**To do**
Pick out every line of the data below that contains the word "Open" and copy each one. Case counts.

Pointing records for screenshots and pages:
====

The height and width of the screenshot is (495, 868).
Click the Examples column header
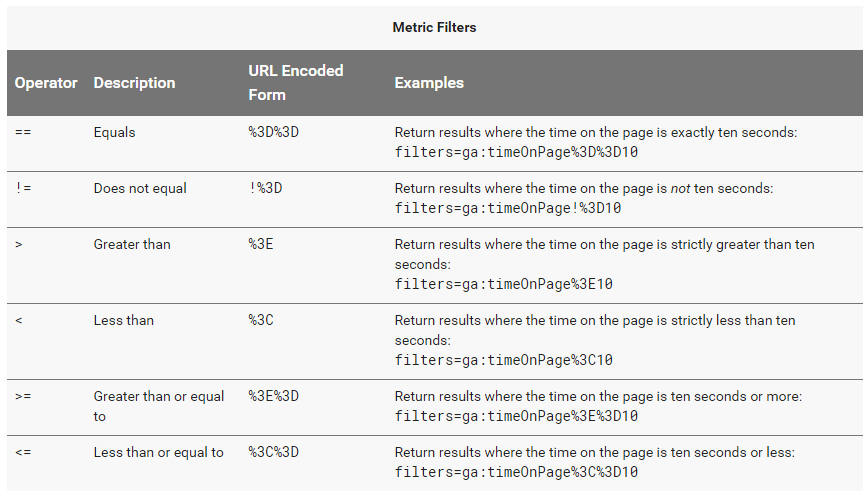[x=429, y=82]
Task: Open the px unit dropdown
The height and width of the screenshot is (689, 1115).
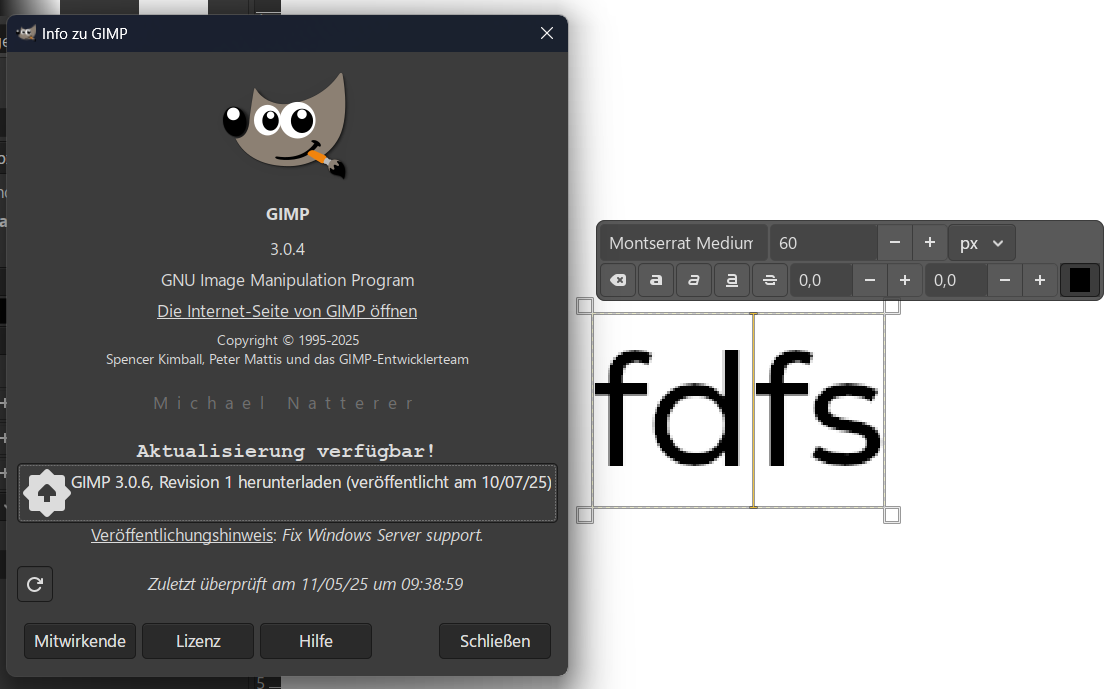Action: pyautogui.click(x=981, y=243)
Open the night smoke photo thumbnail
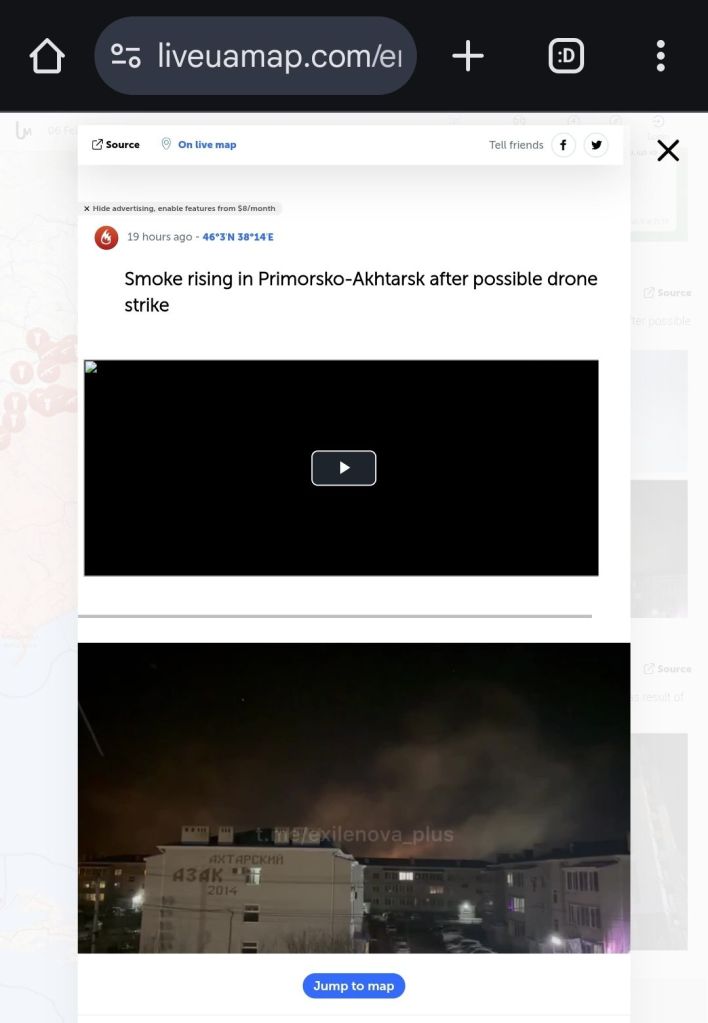 (354, 798)
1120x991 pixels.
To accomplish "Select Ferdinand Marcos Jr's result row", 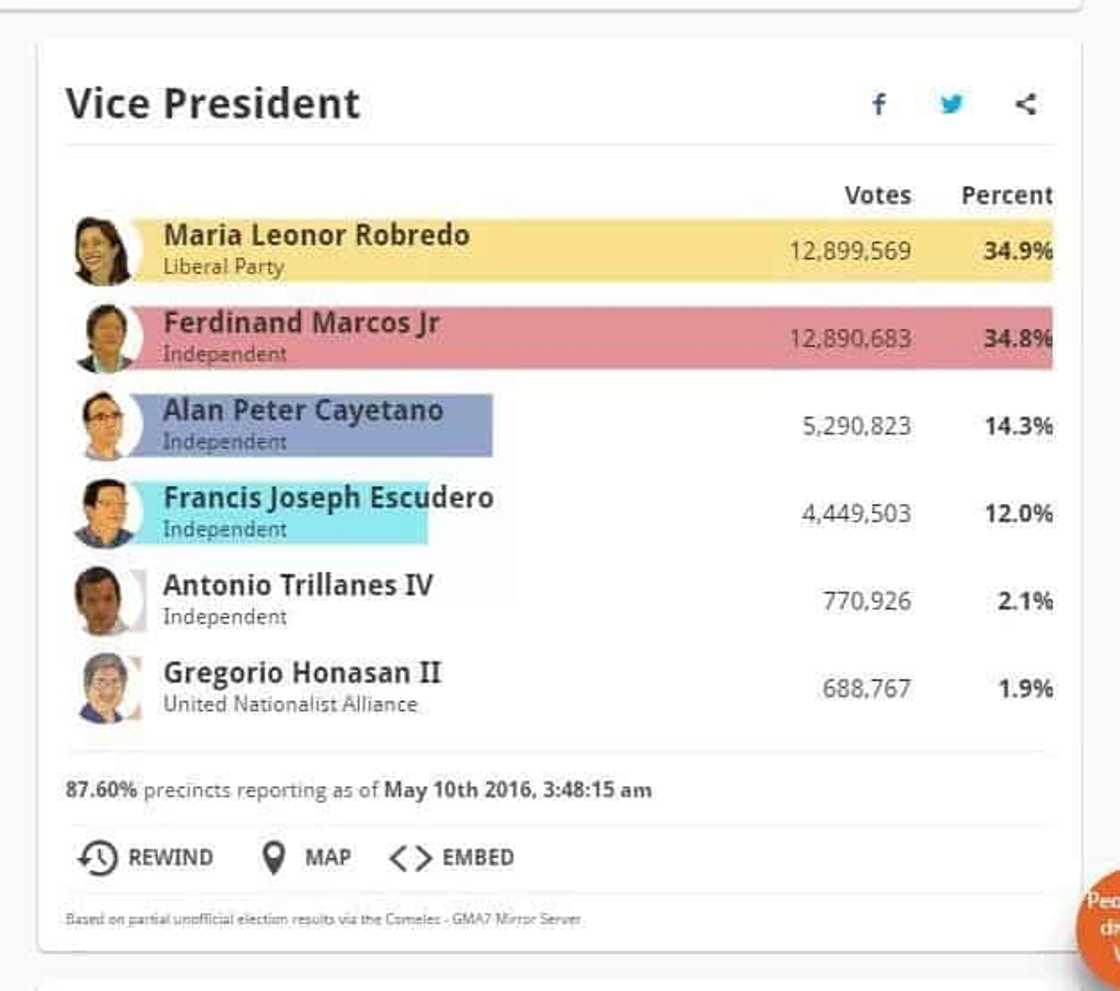I will pos(560,336).
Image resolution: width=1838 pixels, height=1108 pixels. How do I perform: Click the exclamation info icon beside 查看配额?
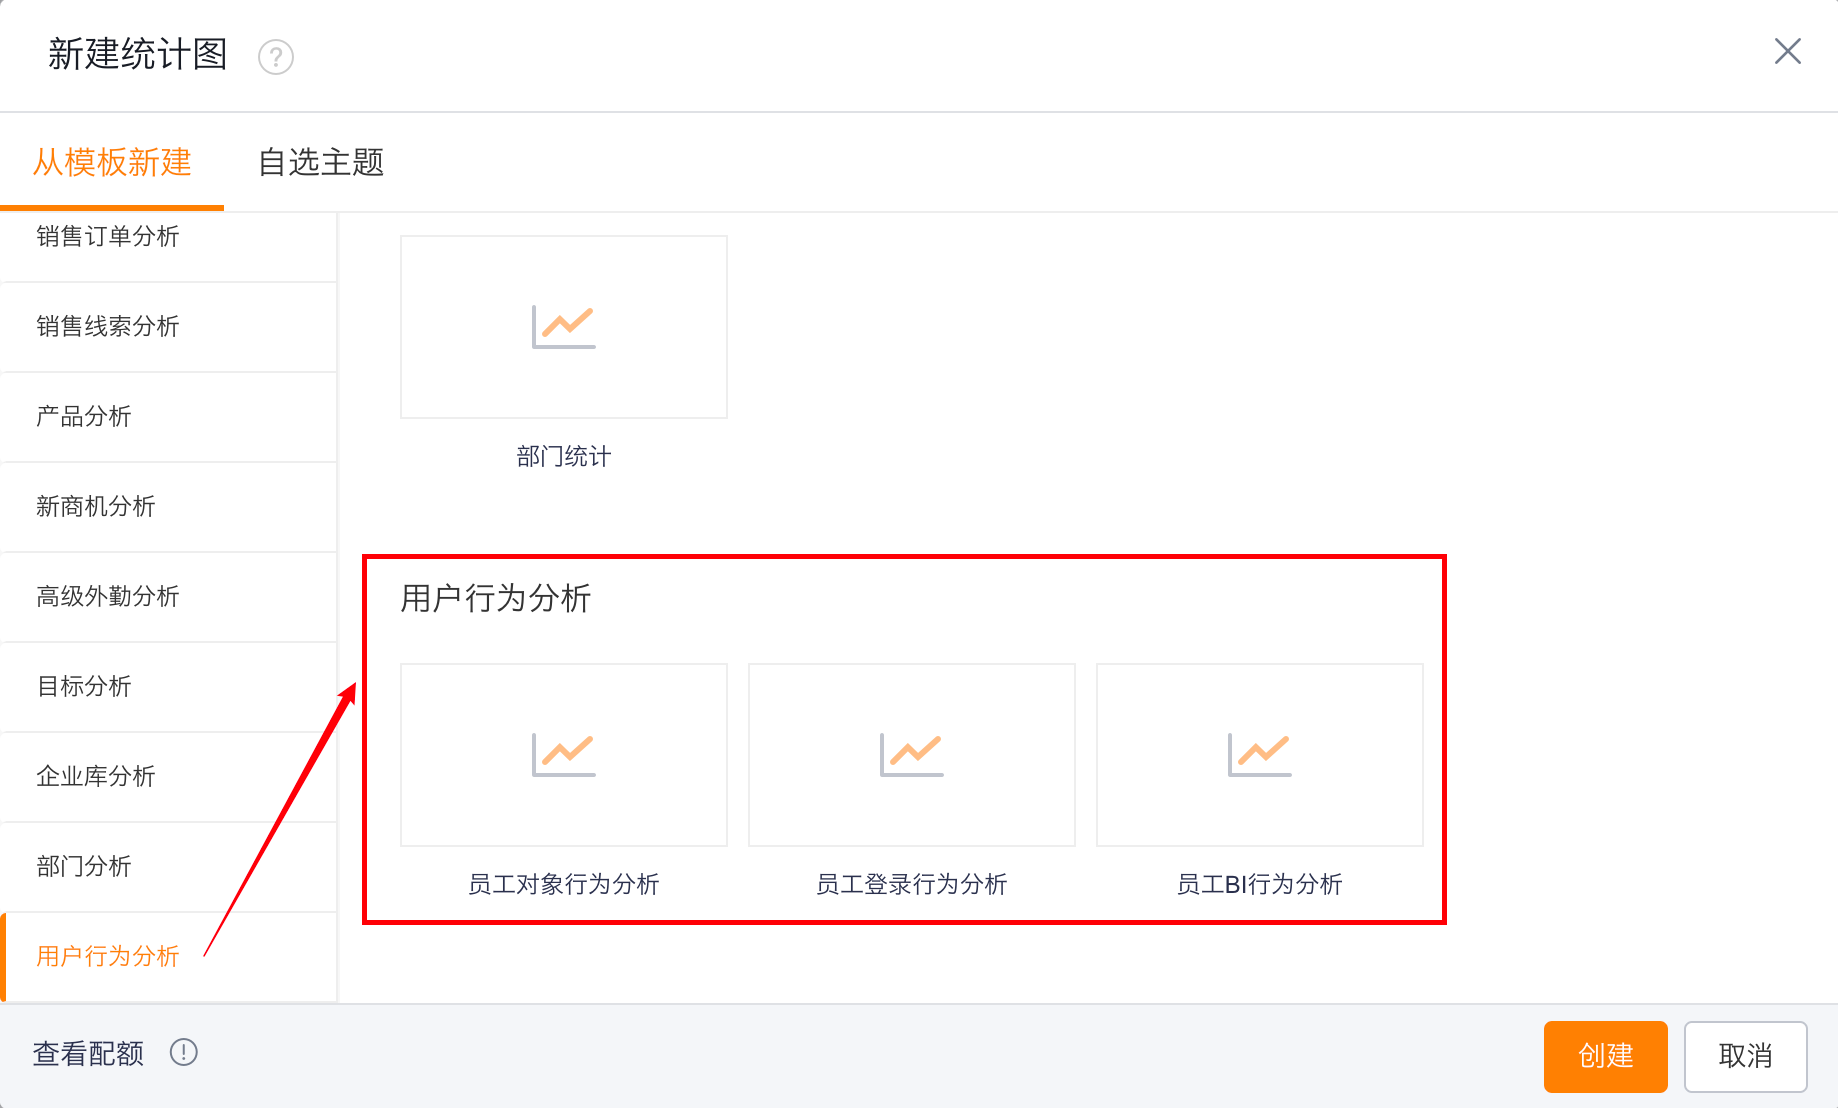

====

**Task solution**
Task: Open the px unit dropdown
Open the night smoke photo thumbnail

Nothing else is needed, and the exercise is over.